Steele, a Democrat, told Arizona Daily Independent she introduced a similar bill last year after reading reports about the horrific sexual abuse of two Bisbee girls. The abuse was uncovered by Interpol after graphic videos of the abuse -which included a newborn- were discovered on the internet.
Two of the family’s bishops with the Church of Jesus Christ of Latter-day Saints admitted to a federal agents they were aware of ongoing sexual abuse in the home but did not report it due to the confessional exception in Arizona’s mandatory reporting statute. One of the bishops was also a prominent medical doctor in Cochise County.
Despite a lack of support for her bill last year, Steele says she made it a priority to try again this session.
“It infuriates me that anyone would ever choose to protect an abuser and not the child,” Steele told Arizona Daily Independent. “We must never tolerate the abuse of children. This is the right thing to do legally, not just morally.”

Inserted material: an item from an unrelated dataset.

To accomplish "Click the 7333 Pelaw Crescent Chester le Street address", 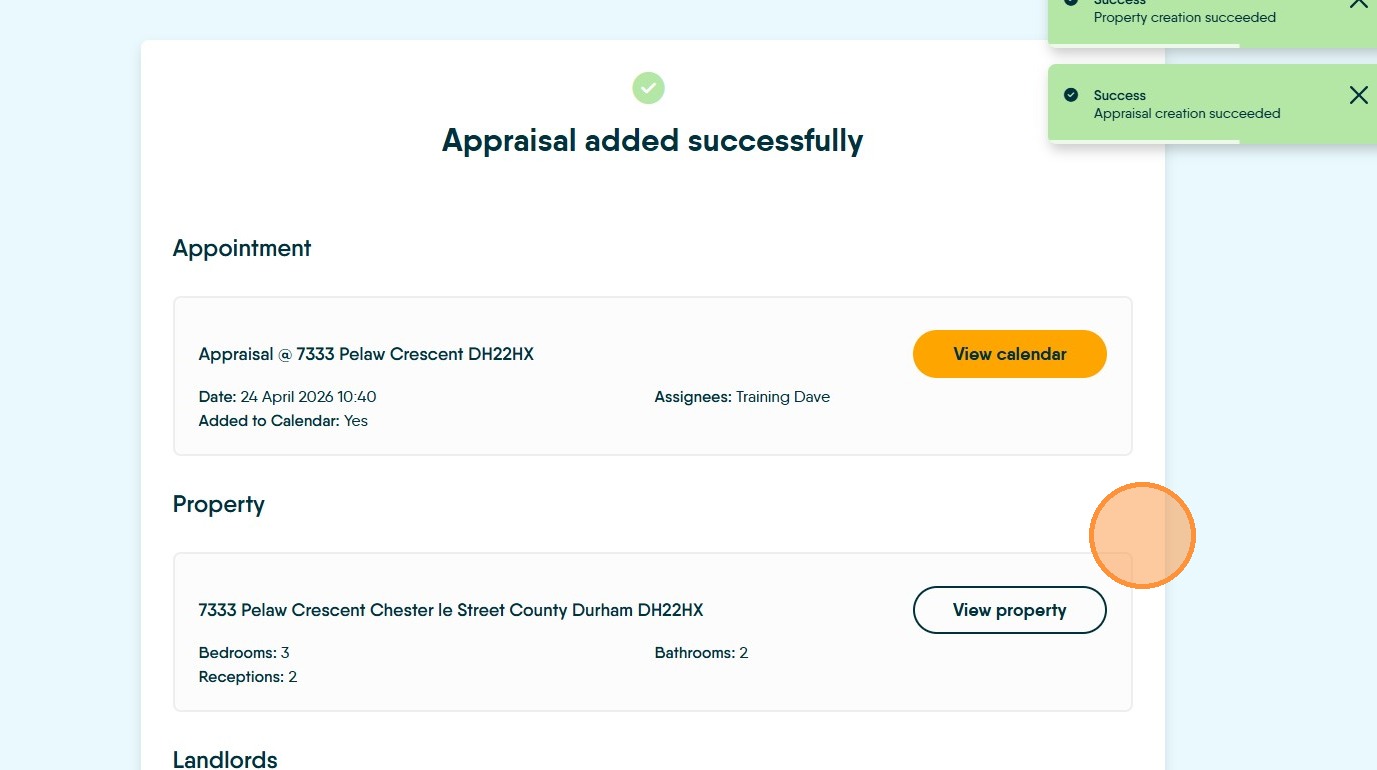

Her bill would significantly change ARS §13-3620, the Duty to Report law. Currently a member of the clergy “may withhold reporting” of a confidential communication or a confession during which child abuse is admitted if the clergy member “determines that it is reasonable and necessary within the concepts of the religion.”
The statute as written makes no distinction of whether the abuse was committed in the past or is ongoing.
Steele’s bill, however, would require clergy to comply with mandatory reporting even if the abuse was disclosed during confession provided the clergy member “determines that there is a reasonable suspicion to believe that the abuse is ongoing, will continue or may be a threat to other minors.”
SB1008 would also change how confessions about ongoing child abuse are treated during a civil action, such as a lawsuit or custody matter.
Currently the parties in a civil action are prohibited from questioning a clergy member about a confession without the consent of the person who made the confession. But the bill would remove that prohibition if “the clergyman or priest determines that the confession involves ongoing abuse.”
Attorney and victim advocate Lynne Cadigan supports Steele’s efforts, even if she doesn’t think SB1008 goes far enough.
“The legislature must make clergy mandatory reporters without exceptions,” Cadigan said. “Many other states have done away with clergy privilege; Arizona should do the same. The religious freedom to keep abuse a secret does not outweigh the right of a child to be free from rape.”
Cadigan explained that while a step forward, SB1008 could still allow clergy, church officials, and their attorneys to keep sexual abuse a secret in most instances.
“This bill allows the clergy, many of whom are laypeople, to determine if the abuse is ongoing rather than having trained investigators make that determination,” she noted. “There must be an investigation by police to determine if the abuser is still dangerous to children.”
Steele does not currently have any co-sponsors for her bill. One legislator, Don Johnsen, has already indicated he is against the bill.